However, it is not exact that all novelists and dramatists, or even the majority of them, before Balzac’s time made love the sole preoccupation of their heroes. What they did rather–in so far as their writing was true–was to give a visible relief to it which in real life is impossible, since it belongs to the invisible, inner experience. Nor is it exact that Balzac consistently assigns a secondary place in his novels to love. He does so in his best novels, but not in some that he thought his best–/The Lily in the Valley/ and /Seraphita/ for example. The relegation of love to the background in these novels which happen to be his masterpieces was caused by something mentioned in a preceding chapter, to wit, that Balzac never thoroughly felt or understood love as a great and noble passion. And love, with him, being so oddly mixed up with calculation, it was to be expected he should succeed best in books in which the dominant interest was some other passion–an exceptional one. If money plays, on the contrary, such an intrusive role in his novels, its introduction was less from voluntary, reasoned choice than from obsession. He deals with this subject sometimes splendidly, but, at other times, he wearies. Had money filled a smaller part of his work, the work would not have been lost.

In fine, with its beauties and its ugliness, its perfections and its shortcomings, the /Comedy/ is the illumination cast by a master-mind upon the goings-out and comings-in of his contemporaries, the creation of a more universal and representative history of social life than had been previously written. Having considerable ethical value, it is worth still more on account of the ways it opens towards the fiction of the future.

CHAPTER XVI

THE INFLUENCE

Balzac’s influence during his lifetime was, with but few exceptions, exercised outside his own, novelist’s profession. The sphere in which it made itself chiefly felt was that of the cultured reading public, and the public was, first and foremost, a foreign one. History repeated itself. To Honore d’Urfe, the author of the /Astree/, in the sixteenth century, while living in Piedmont, a letter came announcing that twenty-nine princesses and nineteen lords of Germany had adopted the names and characters of his heroes and heroines in the /Astree/, and had founded an academy of true lovers. Almost the same thing occurred to the nineteenth-century Honore de Balzac. For a while, certain people in Venetian society assumed the titles and roles of his chief personages, playing the parts, in some instances, out to their utmost conclusion.

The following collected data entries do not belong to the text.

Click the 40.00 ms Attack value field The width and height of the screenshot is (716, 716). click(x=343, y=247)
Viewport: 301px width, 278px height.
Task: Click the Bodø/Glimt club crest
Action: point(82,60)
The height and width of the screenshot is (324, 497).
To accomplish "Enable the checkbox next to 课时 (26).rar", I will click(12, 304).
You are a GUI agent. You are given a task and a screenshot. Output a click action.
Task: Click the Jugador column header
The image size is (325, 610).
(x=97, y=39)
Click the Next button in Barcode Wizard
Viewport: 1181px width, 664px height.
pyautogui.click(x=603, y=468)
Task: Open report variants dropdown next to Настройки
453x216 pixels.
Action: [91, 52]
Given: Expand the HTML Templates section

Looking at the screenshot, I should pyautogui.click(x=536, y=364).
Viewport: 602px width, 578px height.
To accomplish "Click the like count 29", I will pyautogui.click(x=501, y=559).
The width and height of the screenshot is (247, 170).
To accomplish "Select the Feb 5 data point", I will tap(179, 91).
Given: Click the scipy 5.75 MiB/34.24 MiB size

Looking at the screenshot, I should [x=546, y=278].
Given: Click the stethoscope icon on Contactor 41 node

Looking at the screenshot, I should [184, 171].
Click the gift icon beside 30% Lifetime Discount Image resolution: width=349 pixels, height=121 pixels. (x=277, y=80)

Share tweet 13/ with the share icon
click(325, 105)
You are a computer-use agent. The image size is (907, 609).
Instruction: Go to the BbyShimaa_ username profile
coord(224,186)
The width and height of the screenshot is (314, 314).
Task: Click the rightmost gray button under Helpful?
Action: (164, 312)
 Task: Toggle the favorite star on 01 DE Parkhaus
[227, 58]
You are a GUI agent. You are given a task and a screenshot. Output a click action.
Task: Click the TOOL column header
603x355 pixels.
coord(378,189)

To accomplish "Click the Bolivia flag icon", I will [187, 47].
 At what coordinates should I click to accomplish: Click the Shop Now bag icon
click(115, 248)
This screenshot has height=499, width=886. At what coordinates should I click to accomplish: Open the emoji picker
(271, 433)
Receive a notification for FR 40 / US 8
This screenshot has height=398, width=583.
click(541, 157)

Sainte-Beuve, who, in 1850, drew attention to this curious historical analogy, went on to mention that, in Hungary, Poland, and Russia, Balzac’s novels created a fashion. The strange, rich furniture that was assembled and arranged, according to the novelist’s fancy, out of the artistic productions of many countries and epochs, became an after-reality. Numerous wealthy persons prided themselves on possessing what the author had merely imagined. The interior of their houses was adorned /a la Balzac/.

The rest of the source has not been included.